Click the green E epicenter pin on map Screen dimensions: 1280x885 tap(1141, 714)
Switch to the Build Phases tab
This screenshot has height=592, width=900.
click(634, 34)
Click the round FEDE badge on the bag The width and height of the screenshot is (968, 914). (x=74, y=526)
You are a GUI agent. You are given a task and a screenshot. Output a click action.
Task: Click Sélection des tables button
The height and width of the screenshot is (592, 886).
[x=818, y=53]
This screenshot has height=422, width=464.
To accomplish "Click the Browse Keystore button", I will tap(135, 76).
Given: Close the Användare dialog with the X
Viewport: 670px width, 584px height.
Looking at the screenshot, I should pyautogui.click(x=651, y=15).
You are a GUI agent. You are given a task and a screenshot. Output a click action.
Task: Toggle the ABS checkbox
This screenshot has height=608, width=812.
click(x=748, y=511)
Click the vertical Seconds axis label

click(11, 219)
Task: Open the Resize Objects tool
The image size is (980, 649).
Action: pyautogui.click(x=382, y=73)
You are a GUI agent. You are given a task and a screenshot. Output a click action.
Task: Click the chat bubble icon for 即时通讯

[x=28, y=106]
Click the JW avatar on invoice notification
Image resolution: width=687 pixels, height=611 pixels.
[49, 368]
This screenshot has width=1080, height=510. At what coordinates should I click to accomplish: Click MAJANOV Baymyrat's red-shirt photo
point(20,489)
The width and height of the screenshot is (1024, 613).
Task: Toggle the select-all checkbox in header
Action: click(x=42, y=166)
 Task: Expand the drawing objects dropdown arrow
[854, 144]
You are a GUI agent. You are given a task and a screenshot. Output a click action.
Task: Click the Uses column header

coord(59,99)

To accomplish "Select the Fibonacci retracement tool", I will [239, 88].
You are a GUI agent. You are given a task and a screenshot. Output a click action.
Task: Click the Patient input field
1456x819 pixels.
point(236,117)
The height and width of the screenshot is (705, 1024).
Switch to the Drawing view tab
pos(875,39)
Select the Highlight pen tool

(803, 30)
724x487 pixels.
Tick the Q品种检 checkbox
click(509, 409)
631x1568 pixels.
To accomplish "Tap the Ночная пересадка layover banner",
=======
■ What you will do ■
Each of the records is to be repeated word for word.

■ Response below ■
Click the green E epicenter pin on map Screen dimensions: 1280x885 tap(1141, 714)
Switch to the Build Phases tab
This screenshot has height=592, width=900.
click(634, 34)
Click the round FEDE badge on the bag The width and height of the screenshot is (968, 914). (x=74, y=526)
You are a GUI agent. You are given a task and a screenshot. Output a click action.
Task: Click Sélection des tables button
The height and width of the screenshot is (592, 886).
[x=818, y=53]
This screenshot has height=422, width=464.
To accomplish "Click the Browse Keystore button", I will tap(135, 76).
Given: Close the Användare dialog with the X
Viewport: 670px width, 584px height.
Looking at the screenshot, I should pyautogui.click(x=651, y=15).
You are a GUI agent. You are given a task and a screenshot. Output a click action.
Task: Toggle the ABS checkbox
This screenshot has height=608, width=812.
click(x=748, y=511)
Click the vertical Seconds axis label

click(11, 219)
Task: Open the Resize Objects tool
The image size is (980, 649).
Action: pyautogui.click(x=382, y=73)
You are a GUI agent. You are given a task and a screenshot. Output a click action.
Task: Click the chat bubble icon for 即时通讯

[x=28, y=106]
Click the JW avatar on invoice notification
Image resolution: width=687 pixels, height=611 pixels.
[49, 368]
This screenshot has width=1080, height=510. At what coordinates should I click to accomplish: Click MAJANOV Baymyrat's red-shirt photo
point(20,489)
The width and height of the screenshot is (1024, 613).
Task: Toggle the select-all checkbox in header
Action: click(x=42, y=166)
 Task: Expand the drawing objects dropdown arrow
[854, 144]
You are a GUI agent. You are given a task and a screenshot. Output a click action.
Task: Click the Uses column header

coord(59,99)

To accomplish "Select the Fibonacci retracement tool", I will [239, 88].
You are a GUI agent. You are given a task and a screenshot. Output a click action.
Task: Click the Patient input field
1456x819 pixels.
point(236,117)
The height and width of the screenshot is (705, 1024).
Switch to the Drawing view tab
pos(875,39)
Select the Highlight pen tool

(803, 30)
724x487 pixels.
Tick the Q品种检 checkbox
click(509, 409)
631x1568 pixels.
To accomplish "Tap the Ночная пересадка layover banner",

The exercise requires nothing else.